◆ The input:
--- begin ---
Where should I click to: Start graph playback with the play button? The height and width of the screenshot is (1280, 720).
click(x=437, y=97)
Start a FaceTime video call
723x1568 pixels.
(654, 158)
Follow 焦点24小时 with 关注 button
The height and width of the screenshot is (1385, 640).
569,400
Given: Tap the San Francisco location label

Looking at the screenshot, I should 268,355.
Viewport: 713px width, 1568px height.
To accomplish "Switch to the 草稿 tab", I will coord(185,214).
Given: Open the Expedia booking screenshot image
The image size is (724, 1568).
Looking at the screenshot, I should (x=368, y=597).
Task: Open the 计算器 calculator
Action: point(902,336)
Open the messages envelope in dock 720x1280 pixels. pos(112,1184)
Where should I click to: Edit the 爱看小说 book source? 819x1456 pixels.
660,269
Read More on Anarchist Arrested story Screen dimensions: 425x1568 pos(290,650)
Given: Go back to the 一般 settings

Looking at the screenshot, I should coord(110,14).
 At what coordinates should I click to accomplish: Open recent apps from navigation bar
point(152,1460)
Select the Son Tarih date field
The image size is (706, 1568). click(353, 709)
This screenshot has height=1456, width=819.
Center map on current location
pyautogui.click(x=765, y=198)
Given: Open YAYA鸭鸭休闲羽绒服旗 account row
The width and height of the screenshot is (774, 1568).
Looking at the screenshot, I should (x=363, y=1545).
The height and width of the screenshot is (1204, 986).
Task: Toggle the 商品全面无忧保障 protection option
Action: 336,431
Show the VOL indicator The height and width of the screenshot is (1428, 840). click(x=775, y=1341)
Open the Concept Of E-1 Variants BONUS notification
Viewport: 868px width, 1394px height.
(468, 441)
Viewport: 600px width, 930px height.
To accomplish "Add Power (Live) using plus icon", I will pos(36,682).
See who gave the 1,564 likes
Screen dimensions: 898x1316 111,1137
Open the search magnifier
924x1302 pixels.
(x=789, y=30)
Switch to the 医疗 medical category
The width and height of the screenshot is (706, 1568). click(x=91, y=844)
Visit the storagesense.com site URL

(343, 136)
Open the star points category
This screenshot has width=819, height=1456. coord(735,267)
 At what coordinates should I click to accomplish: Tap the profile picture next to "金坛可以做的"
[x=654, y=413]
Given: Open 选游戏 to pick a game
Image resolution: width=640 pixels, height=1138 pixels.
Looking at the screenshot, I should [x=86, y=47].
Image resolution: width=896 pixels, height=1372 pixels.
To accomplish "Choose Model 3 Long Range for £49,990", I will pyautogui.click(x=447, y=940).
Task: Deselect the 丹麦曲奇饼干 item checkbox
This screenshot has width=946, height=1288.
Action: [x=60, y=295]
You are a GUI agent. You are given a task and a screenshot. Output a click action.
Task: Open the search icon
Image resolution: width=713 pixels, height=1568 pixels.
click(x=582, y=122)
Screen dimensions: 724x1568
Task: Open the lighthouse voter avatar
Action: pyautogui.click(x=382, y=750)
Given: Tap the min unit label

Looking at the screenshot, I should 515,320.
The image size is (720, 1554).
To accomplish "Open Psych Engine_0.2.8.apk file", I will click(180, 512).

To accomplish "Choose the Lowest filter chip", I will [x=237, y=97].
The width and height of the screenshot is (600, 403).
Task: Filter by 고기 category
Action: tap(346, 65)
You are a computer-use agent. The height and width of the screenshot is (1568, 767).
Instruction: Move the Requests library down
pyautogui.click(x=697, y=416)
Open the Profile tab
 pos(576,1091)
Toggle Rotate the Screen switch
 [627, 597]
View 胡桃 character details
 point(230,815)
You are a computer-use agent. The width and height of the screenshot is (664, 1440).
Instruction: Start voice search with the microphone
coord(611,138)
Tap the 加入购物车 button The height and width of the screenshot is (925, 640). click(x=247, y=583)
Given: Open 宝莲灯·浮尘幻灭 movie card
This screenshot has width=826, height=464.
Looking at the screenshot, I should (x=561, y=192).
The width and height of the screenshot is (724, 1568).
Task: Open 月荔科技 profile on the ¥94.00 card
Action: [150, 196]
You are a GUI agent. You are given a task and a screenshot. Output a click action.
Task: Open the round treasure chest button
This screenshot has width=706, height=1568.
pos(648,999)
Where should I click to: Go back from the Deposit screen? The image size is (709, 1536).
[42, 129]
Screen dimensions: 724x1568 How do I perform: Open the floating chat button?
--- end ---
◆ Short exercise:
Give these lines as a numbered list, leaving out the blank lines and covering every record.

◆ Full answer:
1. Where should I click to: Start graph playback with the play button? The height and width of the screenshot is (1280, 720).
2. click(x=437, y=97)
3. Start a FaceTime video call
4. 723x1568 pixels.
5. (654, 158)
6. Follow 焦点24小时 with 关注 button
7. The height and width of the screenshot is (1385, 640).
8. 569,400
9. Given: Tap the San Francisco location label
10. Looking at the screenshot, I should 268,355.
11. Viewport: 713px width, 1568px height.
12. To accomplish "Switch to the 草稿 tab", I will coord(185,214).
13. Given: Open the Expedia booking screenshot image
14. The image size is (724, 1568).
15. Looking at the screenshot, I should (x=368, y=597).
16. Task: Open the 计算器 calculator
17. Action: point(902,336)
18. Open the messages envelope in dock 720x1280 pixels. pos(112,1184)
19. Where should I click to: Edit the 爱看小说 book source? 819x1456 pixels.
20. 660,269
21. Read More on Anarchist Arrested story Screen dimensions: 425x1568 pos(290,650)
22. Given: Go back to the 一般 settings
23. Looking at the screenshot, I should coord(110,14).
24.  At what coordinates should I click to accomplish: Open recent apps from navigation bar
25. point(152,1460)
26. Select the Son Tarih date field
27. The image size is (706, 1568). click(353, 709)
28. This screenshot has height=1456, width=819.
29. Center map on current location
30. pyautogui.click(x=765, y=198)
31. Given: Open YAYA鸭鸭休闲羽绒服旗 account row
32. The width and height of the screenshot is (774, 1568).
33. Looking at the screenshot, I should (x=363, y=1545).
34. The height and width of the screenshot is (1204, 986).
35. Task: Toggle the 商品全面无忧保障 protection option
36. Action: 336,431
37. Show the VOL indicator The height and width of the screenshot is (1428, 840). click(x=775, y=1341)
38. Open the Concept Of E-1 Variants BONUS notification
39. Viewport: 868px width, 1394px height.
40. (468, 441)
41. Viewport: 600px width, 930px height.
42. To accomplish "Add Power (Live) using plus icon", I will pos(36,682).
43. See who gave the 1,564 likes
44. Screen dimensions: 898x1316 111,1137
45. Open the search magnifier
46. 924x1302 pixels.
47. (x=789, y=30)
48. Switch to the 医疗 medical category
49. The width and height of the screenshot is (706, 1568). click(x=91, y=844)
50. Visit the storagesense.com site URL
51. (343, 136)
52. Open the star points category
53. This screenshot has width=819, height=1456. coord(735,267)
54.  At what coordinates should I click to accomplish: Tap the profile picture next to "金坛可以做的"
55. [x=654, y=413]
56. Given: Open 选游戏 to pick a game
57. Image resolution: width=640 pixels, height=1138 pixels.
58. Looking at the screenshot, I should [x=86, y=47].
59. Image resolution: width=896 pixels, height=1372 pixels.
60. To accomplish "Choose Model 3 Long Range for £49,990", I will pyautogui.click(x=447, y=940).
61. Task: Deselect the 丹麦曲奇饼干 item checkbox
62. This screenshot has width=946, height=1288.
63. Action: [x=60, y=295]
64. You are a GUI agent. You are given a task and a screenshot. Output a click action.
65. Task: Open the search icon
66. Image resolution: width=713 pixels, height=1568 pixels.
67. click(x=582, y=122)
68. Screen dimensions: 724x1568
69. Task: Open the lighthouse voter avatar
70. Action: pyautogui.click(x=382, y=750)
71. Given: Tap the min unit label
72. Looking at the screenshot, I should 515,320.
73. The image size is (720, 1554).
74. To accomplish "Open Psych Engine_0.2.8.apk file", I will click(180, 512).
75. To accomplish "Choose the Lowest filter chip", I will [x=237, y=97].
76. The width and height of the screenshot is (600, 403).
77. Task: Filter by 고기 category
78. Action: tap(346, 65)
79. You are a computer-use agent. The height and width of the screenshot is (1568, 767).
80. Instruction: Move the Requests library down
81. pyautogui.click(x=697, y=416)
82. Open the Profile tab
83.  pos(576,1091)
84. Toggle Rotate the Screen switch
85.  [627, 597]
86. View 胡桃 character details
87.  point(230,815)
88. You are a computer-use agent. The width and height of the screenshot is (664, 1440).
89. Instruction: Start voice search with the microphone
90. coord(611,138)
91. Tap the 加入购物车 button The height and width of the screenshot is (925, 640). click(x=247, y=583)
92. Given: Open 宝莲灯·浮尘幻灭 movie card
93. This screenshot has width=826, height=464.
94. Looking at the screenshot, I should (x=561, y=192).
95. The width and height of the screenshot is (724, 1568).
96. Task: Open 月荔科技 profile on the ¥94.00 card
97. Action: [150, 196]
98. You are a GUI agent. You are given a task and a screenshot. Output a click action.
99. Task: Open the round treasure chest button
100. This screenshot has width=706, height=1568.
101. pos(648,999)
102. Where should I click to: Go back from the Deposit screen? The image size is (709, 1536).
103. [42, 129]
104. Screen dimensions: 724x1568 How do I perform: Open the floating chat button?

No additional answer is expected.